Glossary term
Carding
Carding is the criminal use, testing, buying, or selling of stolen payment card data, often through small transactions or online purchases used to confirm whether card details work.
Updated
Read time
What Is Carding?
Carding is a form of payment fraud involving stolen credit card or debit card information. Criminals may buy, sell, test, or use card data to make unauthorized purchases, move money, or confirm that stolen card details are still active. The activity often happens online, where small transactions can be used to test many cards quickly.
Carding is not the same as a normal card dispute or billing error. It involves unauthorized use of payment credentials. The stolen information may come from data breaches, phishing, malware, compromised merchants, skimming devices, or criminal marketplaces.
Key Takeaways
- Carding involves stolen payment card data and unauthorized transactions.
- Criminals may test cards with small purchases before attempting larger charges.
- Stolen card data can include card numbers, expiration dates, CVV codes, names, addresses, and login credentials.
- Consumers may see carding as unfamiliar small charges, account alerts, declined cards, or account takeover attempts.
- Quick reporting to the card issuer can help limit further unauthorized use.
How Carding Works
A criminal first obtains payment card information. That information may be purchased in bulk, stolen through phishing, captured by malware, or collected from a compromised website. The criminal then tests whether the card works, often with low-dollar transactions that are less likely to trigger immediate attention.

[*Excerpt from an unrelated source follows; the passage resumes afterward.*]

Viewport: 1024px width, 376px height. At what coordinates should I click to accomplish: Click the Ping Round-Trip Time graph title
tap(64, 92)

If the test succeeds, the card information may be used for larger purchases, resold as verified data, or paired with other personal information for broader identity theft. Some carding operations also use automated tools to test many card numbers against merchant checkout systems.
Where Carding Shows Up
Signal | What It May Mean |
|---|---|
Small unfamiliar charge | A criminal may be testing whether the card works. |
Multiple declined attempts | Automated testing may be hitting the account. |
Unexpected verification code | Someone may be trying to use saved card or account credentials. |
New merchant alerts | The card may have been used at an unfamiliar online store. |
Account lockout | Payment fraud may be paired with login attempts. |
How Carding Affects Consumers and Businesses
For consumers, carding can create unauthorized charges, card replacement hassles, frozen accounts, and identity-theft concerns. Card networks and issuers provide protections, but consumers still need to review statements, respond to alerts, and report suspicious activity quickly.

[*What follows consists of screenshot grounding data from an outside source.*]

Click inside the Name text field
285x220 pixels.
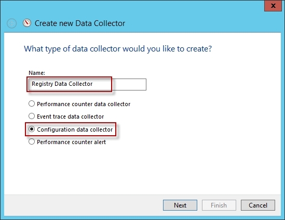[87, 84]
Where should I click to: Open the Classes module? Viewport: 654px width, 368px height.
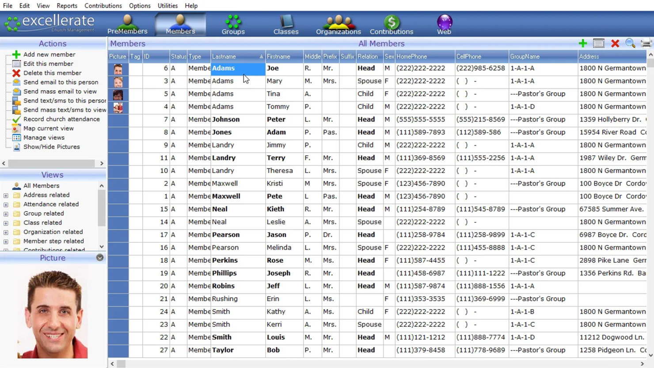pyautogui.click(x=285, y=24)
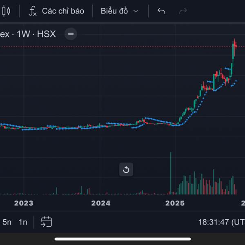This screenshot has height=245, width=245.
Task: Switch to the 1n time range
Action: (x=23, y=222)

For businesses, carding can create chargebacks, fraud losses, higher processing costs, inventory loss, and checkout friction. Merchants may use fraud-screening tools, velocity checks, address verification, tokenization, and stronger authentication to reduce the risk.
The Bottom Line
Carding is payment-card fraud built around stolen credentials. Small unfamiliar charges should not be ignored because they can be tests before larger unauthorized activity. Fast reporting, account monitoring, and strong authentication are practical defenses.